People in Australia who are ineligible for Medicare, such as migrants, will have government-funded access to HIV treatment, Health Minister Greg Hunt has announced.
The $39 million commitment has been welcomed on World AIDS Day by the Australian Federation of AIDS Organisations (AFAO) and National Association of People Living with HIV Australia (NAPWHA).
“This is great news for this highly vulnerable group,” said NAPWHA President Scott Harlum.
“HIV positive people without access to Medicare will no longer have to rely on personal importation, drug trials, or compassionate access arrangements to maintain their health.”
Health experts say that equitable access to HIV treatment is necessary for not only the long-term health of individuals but also Australia’s commitment to achieving the virtual elimination of HIV transmissions.
“We are heartened by the Minister’s commitment to end HIV transmission by 2025,” said AFAO CEO Darryl O’Donnell.

» **Tasks and exercises**
1. Reproduce word for word the passage of the report on HIV treatment access that opens with the words containing "The $39 million" and closes with "of HIV transmissions.".
2. Answer these questions from the report on HIV treatment access.
(a) How much money does the government commitment involve?
(b) Who is the President of NAPWHA?
(c) By what year does the Minister commit to ending HIV transmission?
3. Pick up the report on HIV treatment access after its final sentence and continue it.
The listing is unrelated to the report on HIV treatment access.

» **The data**
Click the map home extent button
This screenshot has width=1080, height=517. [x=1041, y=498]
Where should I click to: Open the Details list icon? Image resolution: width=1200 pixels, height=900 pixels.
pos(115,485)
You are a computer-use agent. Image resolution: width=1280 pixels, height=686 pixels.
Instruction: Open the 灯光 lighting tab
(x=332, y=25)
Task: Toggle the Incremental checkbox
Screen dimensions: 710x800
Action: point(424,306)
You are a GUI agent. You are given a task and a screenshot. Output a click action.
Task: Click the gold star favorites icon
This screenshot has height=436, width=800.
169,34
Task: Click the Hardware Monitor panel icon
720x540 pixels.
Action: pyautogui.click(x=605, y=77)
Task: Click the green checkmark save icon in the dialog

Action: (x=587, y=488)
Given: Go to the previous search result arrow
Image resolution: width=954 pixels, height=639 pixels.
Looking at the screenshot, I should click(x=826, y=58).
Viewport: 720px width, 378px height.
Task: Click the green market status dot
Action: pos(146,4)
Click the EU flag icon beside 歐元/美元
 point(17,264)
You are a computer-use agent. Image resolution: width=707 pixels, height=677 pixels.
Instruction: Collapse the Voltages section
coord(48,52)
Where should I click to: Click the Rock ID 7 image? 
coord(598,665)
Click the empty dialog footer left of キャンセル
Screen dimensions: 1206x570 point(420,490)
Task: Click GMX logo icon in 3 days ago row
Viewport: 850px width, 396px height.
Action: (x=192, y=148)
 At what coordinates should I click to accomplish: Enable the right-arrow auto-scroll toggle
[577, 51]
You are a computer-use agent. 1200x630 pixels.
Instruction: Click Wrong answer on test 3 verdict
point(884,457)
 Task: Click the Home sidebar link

» **Answers by task**
1.
The $39 million commitment has been welcomed on World AIDS Day by the Australian Federation of AIDS Organisations (AFAO) and National Association of People Living with HIV Australia (NAPWHA).
“This is great news for this highly vulnerable group,” said NAPWHA President Scott Harlum.
“HIV positive people without access to Medicare will no longer have to rely on personal importation, drug trials, or compassionate access arrangements to maintain their health.”
Health experts say that equitable access to HIV treatment is necessary for not only the long-term health of individuals but also Australia’s commitment to achieving the virtual elimination of HIV transmissions.

2.
(a) $39 million
(b) Scott Harlum
(c) 2025

3.
“Today’s announcements will make HIV treatment available to all who need it and allow the broader HIV response to continue.”
O’Donnell said that support and resources meant that Australia could be confident of avoiding a sixth decade of the HIV epidemic.
Around Australia, record low new cases of HIV have been recorded as more people take up testing, treatment, and prevention.
Victoria last week reported just 34 new cases of HIV for the third quarter of this year, its lowest quarterly figure in 20 years.
“Since the COVID-19 pandemic, we have seen a continued decrease in HIV notifications in Victoria and further afield,” said Thorne Harbour Health CEO Simon Ruth.
“As we come out of lockdown, we have a unique opportunity before us to maintain that momentum, but testing for HIV is key.
“By getting tested for HIV today, you can look after your sexual health and wellbeing as well as that of your sexual partners.”
Established in the 1980s to provide free healthcare to gay men during the height of the HIV/AIDS epidemic, the Centre Clinic is now a general practice for LGBTIQA+ community members and provides specialist care for people living with HIV.